(DATA FOR THIS TASK begins)

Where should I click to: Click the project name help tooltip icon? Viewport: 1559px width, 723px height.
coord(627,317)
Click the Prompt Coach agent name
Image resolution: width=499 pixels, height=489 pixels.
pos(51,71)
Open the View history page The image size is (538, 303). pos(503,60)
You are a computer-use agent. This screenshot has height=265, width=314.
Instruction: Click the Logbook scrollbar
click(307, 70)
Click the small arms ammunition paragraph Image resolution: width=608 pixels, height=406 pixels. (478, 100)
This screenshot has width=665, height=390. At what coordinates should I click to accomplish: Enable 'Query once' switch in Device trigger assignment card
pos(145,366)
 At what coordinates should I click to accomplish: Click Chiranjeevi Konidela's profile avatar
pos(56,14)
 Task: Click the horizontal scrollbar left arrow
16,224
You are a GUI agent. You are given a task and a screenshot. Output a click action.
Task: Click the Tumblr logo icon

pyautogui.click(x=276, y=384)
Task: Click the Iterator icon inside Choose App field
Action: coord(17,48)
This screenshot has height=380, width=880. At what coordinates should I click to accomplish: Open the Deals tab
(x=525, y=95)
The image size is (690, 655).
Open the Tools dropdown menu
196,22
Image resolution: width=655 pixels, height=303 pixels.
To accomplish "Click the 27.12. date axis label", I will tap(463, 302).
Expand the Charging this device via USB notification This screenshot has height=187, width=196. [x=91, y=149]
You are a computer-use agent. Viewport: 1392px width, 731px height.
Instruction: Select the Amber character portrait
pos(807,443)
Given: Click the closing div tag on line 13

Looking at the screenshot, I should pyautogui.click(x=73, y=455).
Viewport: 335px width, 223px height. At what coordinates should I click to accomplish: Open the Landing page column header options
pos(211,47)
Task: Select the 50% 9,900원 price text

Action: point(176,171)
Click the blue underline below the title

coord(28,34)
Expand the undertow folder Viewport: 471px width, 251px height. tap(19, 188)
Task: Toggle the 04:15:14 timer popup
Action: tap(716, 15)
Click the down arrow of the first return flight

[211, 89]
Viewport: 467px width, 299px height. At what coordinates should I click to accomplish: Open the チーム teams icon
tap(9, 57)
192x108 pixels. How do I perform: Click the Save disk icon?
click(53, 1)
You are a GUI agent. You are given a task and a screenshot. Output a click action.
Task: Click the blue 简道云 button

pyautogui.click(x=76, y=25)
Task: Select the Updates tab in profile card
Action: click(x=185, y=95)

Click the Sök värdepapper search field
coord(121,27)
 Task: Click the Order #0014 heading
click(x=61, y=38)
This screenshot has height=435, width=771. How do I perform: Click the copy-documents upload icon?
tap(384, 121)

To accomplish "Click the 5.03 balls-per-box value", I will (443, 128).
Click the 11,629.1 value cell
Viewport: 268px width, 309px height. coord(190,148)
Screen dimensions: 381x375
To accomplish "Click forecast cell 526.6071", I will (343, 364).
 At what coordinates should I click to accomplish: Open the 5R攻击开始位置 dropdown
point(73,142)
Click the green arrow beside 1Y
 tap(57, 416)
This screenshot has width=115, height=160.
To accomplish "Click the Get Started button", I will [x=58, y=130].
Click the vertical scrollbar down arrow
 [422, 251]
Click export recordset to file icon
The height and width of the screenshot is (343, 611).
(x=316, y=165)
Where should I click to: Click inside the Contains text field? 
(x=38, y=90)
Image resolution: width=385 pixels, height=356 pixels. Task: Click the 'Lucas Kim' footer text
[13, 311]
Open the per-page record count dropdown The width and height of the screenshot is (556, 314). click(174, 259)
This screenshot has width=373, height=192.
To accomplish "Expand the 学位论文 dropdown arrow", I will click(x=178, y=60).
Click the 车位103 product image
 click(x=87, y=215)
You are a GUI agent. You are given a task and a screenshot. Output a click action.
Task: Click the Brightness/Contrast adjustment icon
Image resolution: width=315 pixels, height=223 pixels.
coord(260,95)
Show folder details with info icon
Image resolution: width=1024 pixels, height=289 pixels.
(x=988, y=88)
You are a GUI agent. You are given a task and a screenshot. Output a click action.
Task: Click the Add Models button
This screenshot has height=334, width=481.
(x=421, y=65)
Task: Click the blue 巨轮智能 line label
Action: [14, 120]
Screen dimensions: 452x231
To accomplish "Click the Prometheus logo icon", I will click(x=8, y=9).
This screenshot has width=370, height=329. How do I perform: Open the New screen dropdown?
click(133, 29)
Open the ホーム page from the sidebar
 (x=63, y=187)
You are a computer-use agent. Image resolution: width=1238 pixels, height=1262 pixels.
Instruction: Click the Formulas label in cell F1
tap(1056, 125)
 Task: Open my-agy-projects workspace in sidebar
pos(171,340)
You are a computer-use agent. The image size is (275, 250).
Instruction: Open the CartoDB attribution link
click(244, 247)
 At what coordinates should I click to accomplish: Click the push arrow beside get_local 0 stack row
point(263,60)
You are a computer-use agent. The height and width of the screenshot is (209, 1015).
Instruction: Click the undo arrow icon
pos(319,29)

(DATA FOR THIS TASK ends)

### PROBLEM STATEMENT
Using the data above, extract exactly the lines from the one that holds "You are a computer-use agent. This" to the one that holds "Click the small", both ends included, and no others.

### EXERCISE SOLUTION
You are a computer-use agent. This screenshot has height=265, width=314.
Instruction: Click the Logbook scrollbar
click(307, 70)
Click the small arms ammunition paragraph Image resolution: width=608 pixels, height=406 pixels. (478, 100)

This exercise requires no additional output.